I’d like to announce fluent-plugin-documentdb finally supports Azure DocumentDB Partitioned collections for higher storage and throughput. If you’re not familiar with fluent-plugin-documentdb, read my previous article before move on.

Partitioned collections is kick-ass feature that I had wanted to support in fluent-plugin-documentdb since the feature came out public (see the announcement). For big fan of fluent-plugin-documentdb, sorry for keeping you waiting for such a long time :-) If I may make excuses, I would say I haven’t had as much time on the project, and I had to do ruby client implementation of Partitioned collections by myself as there is no official DocumentDB Ruby SDK that supports it (As a result I’ve created tiny Ruby DocumentDB client libraries that support the feature. Check this out if you’re interested).

fluentd-azure-documentdb-collection

What are Partitioned collections?

According to official documentation, Partitioned collections can span multiple partitions and support very large amounts of storage and throughput. You must specify a partition key for the collection. Partitioned collections can support larger data volumes and process more requests compared to Single-partitioned collection. Partitioned collections support up to 250 GB of storage and 250,000 request units per second of provisioned throughput[Updated Aug 21, 2016] (@arkramac pointed that out for me) Partitioned collections support unlimited storage and throughput. 250GB storage and 250k req/sec are soft cap. You can increase these limits by contacting and asking Azure support.

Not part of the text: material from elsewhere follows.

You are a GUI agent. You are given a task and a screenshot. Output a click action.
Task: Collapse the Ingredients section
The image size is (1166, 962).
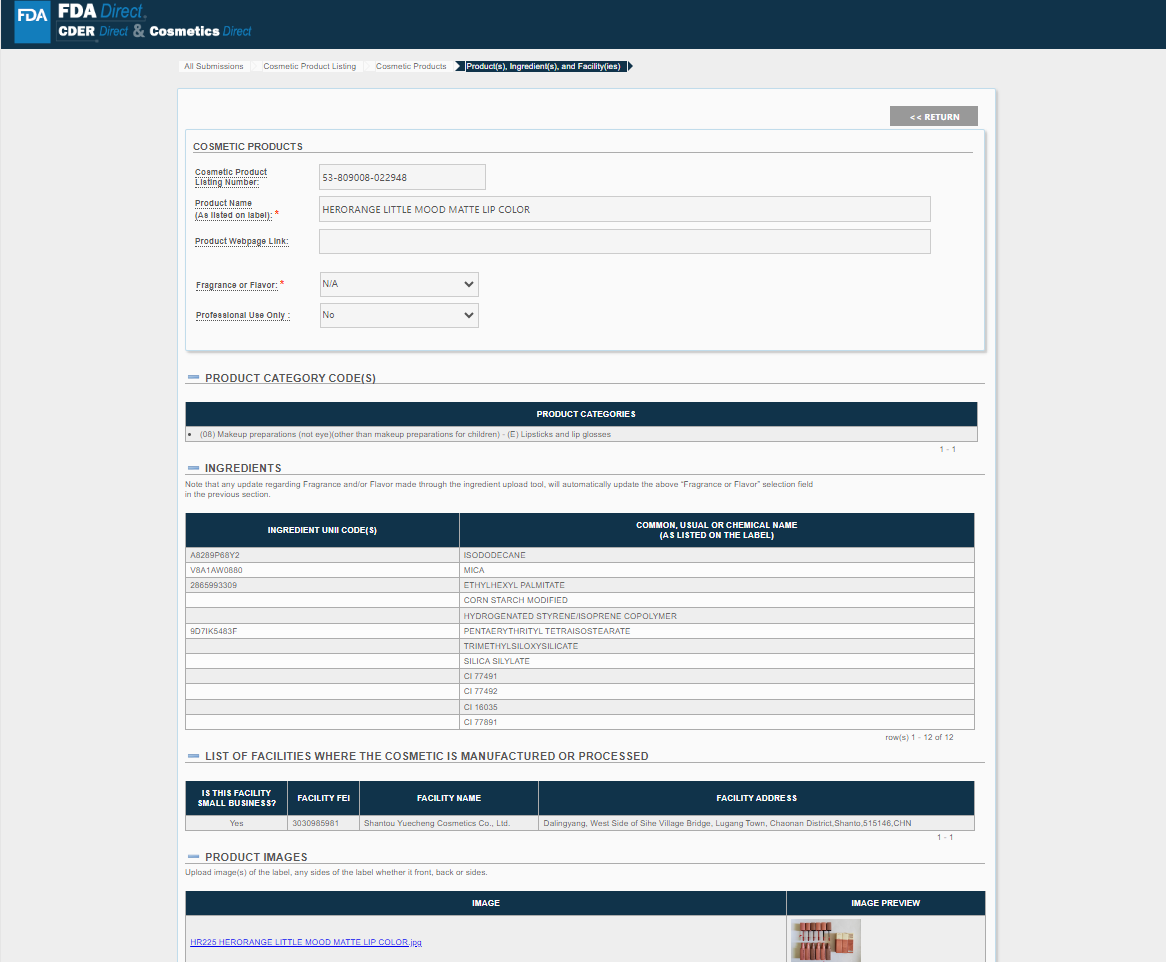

On the other hand, Single-partition collections have lower price options and the ability to query and perform transactions across all collection data. They have the scalability and storage limits of a single partition. You do not have to specify a partition key for these collections.

Creation of Partitioned collections

You can create Partitioned collections via the Azure portal, REST API ( >= version 2015-12-16), and client SDKs in .NET, Node.js, Java, and Python. In addition, you let fluent-plugin-documentdb create Partitioned collections automatically by adding the following configuration options upon the ones for single-partitioned collection in fluentd.conf:

  • auto_create_collection true
  • partitioned_collection true
  • partition_key [partition key for the collection]
  • offer_throughput [Offer throughtput value: must be more than and equals to 10100. See this for more info on offer throughtput in creating collection]

It creates a partitioned collection as you configure in starting the plugin if not exist at that time.

Configuration Example

Suppose that you want to read Apache access log as source for fluentd, and that you pick “host” as a partition Key for the collection, you can configure the plugin like this following:

<source>
    @type tail                          # input plugin
    path /var/log/apache2/access.log   # monitoring file
    pos_file /tmp/fluentd_pos_file     # position file
    format apache                      # format
    tag documentdb.access              # tag
</source>

<match documentdb.*>
    @type documentdb
    docdb_endpoint https://yoichikademo.documents.azure.com:443/
    docdb_account_key Tl1xykQxnExUisJ+BXwbbaC8NtUqYVE9kUDXCNust5aYBduhui29Xtxz3DLP88PayjtgtnARc1PW+2wlA6jCJw==
    docdb_database mydb
    docdb_collection my-partitioned-collection
    auto_create_database true
    auto_create_collection true
    partitioned_collection true 
    partition_key host
    offer_throughput 10100
    localtime true
    time_format %Y%m%d-%H:%M:%S
    add_time_field true
    time_field_name time
    add_tag_field true
    tag_field_name tag
</match>

Basically that’s all additional configuration for Partitioned collections. Please refer to my previous article for the rest of setup and running work for the plugin.

Happy log collections with fluent-plugin-documentdb!!